So you have lots of other different kinds of students on campus pursuing other levels of degrees. One of the effects of that is that many of the professors also teach undergraduates, as well as graduate students. So you will find, on university campuses, again, depending on the size, that you will find many of  your courses are taught by a professor for the lecture. But then lab periods or discussion sections are held and supervised by graduate students.

Here at Swarthmore, however, everything is geared to serving the undergraduate. So every class, as I say, every discussion section, every lab is taught, not by some graduate student. But by the professors who make up the teaching staff of the university. So when I’m explaining this to anyone, any student anywhere. I remind them that the next step of your life is the bachelor’s degree. To go to a college that is focused entirely upon getting you that bachelor’s degree, that often can make a lot of sense.

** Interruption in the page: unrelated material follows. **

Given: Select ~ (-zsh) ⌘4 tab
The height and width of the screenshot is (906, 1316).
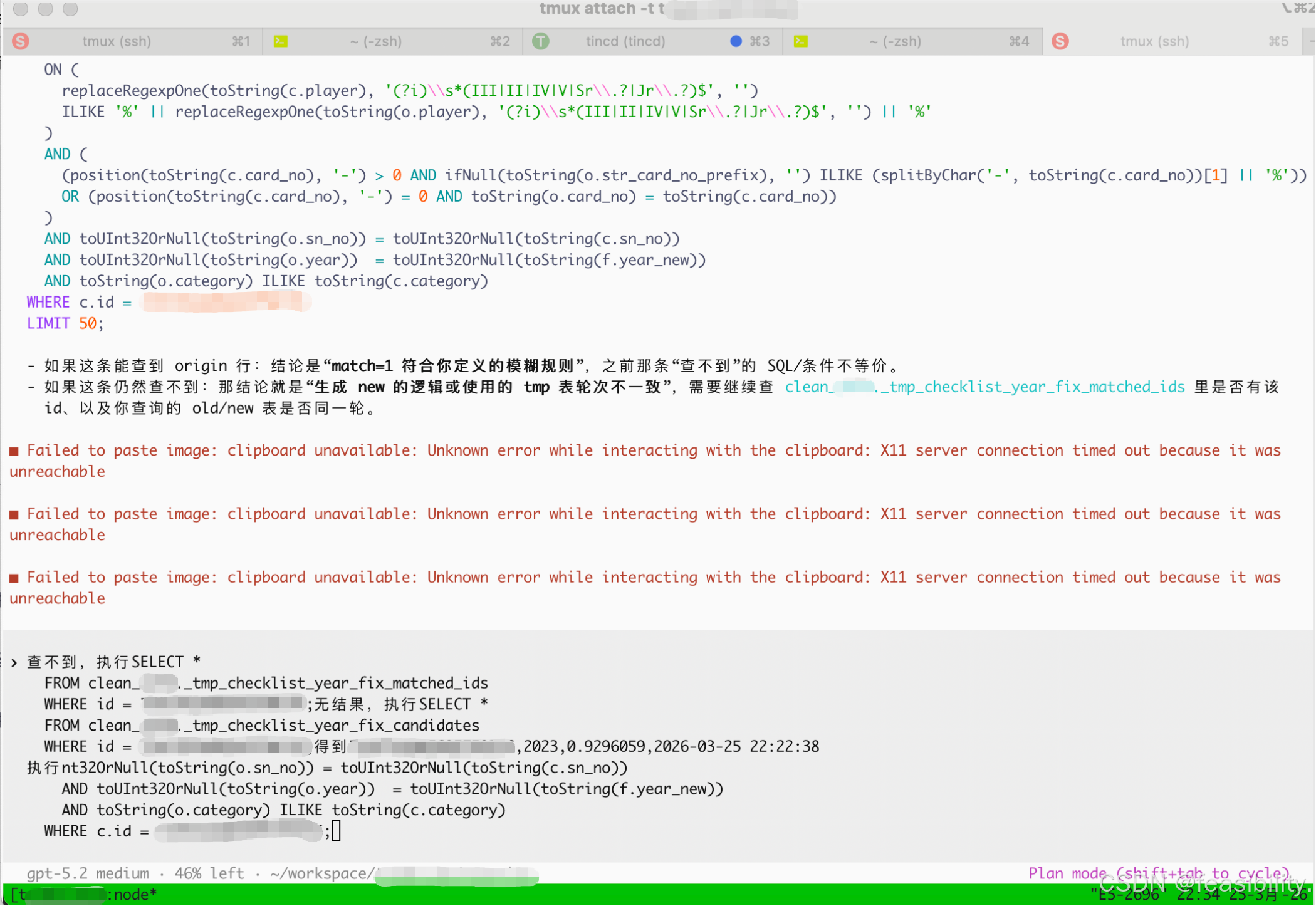Looking at the screenshot, I should coord(896,41).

Now, you may sacrifice in terms of size, you may sacrifice in terms of the resources, the facilities that might be offered at the major research institutions. But remind yourself, if you are an undergraduate, you are pursuing that undergraduate degree, the first collegiate degree. You’ll go to graduate school if you want and you can go to a bigger university.

But I recommend, especially when you walk around this beautiful location and see the students who are focused entirely upon their own learning. There’s no one else that is distracting the professors from those undergraduates. This is a pretty amazing form of American education and I recommend that my Chinese students really consider it carefully before they assume that a university would be the better way to go.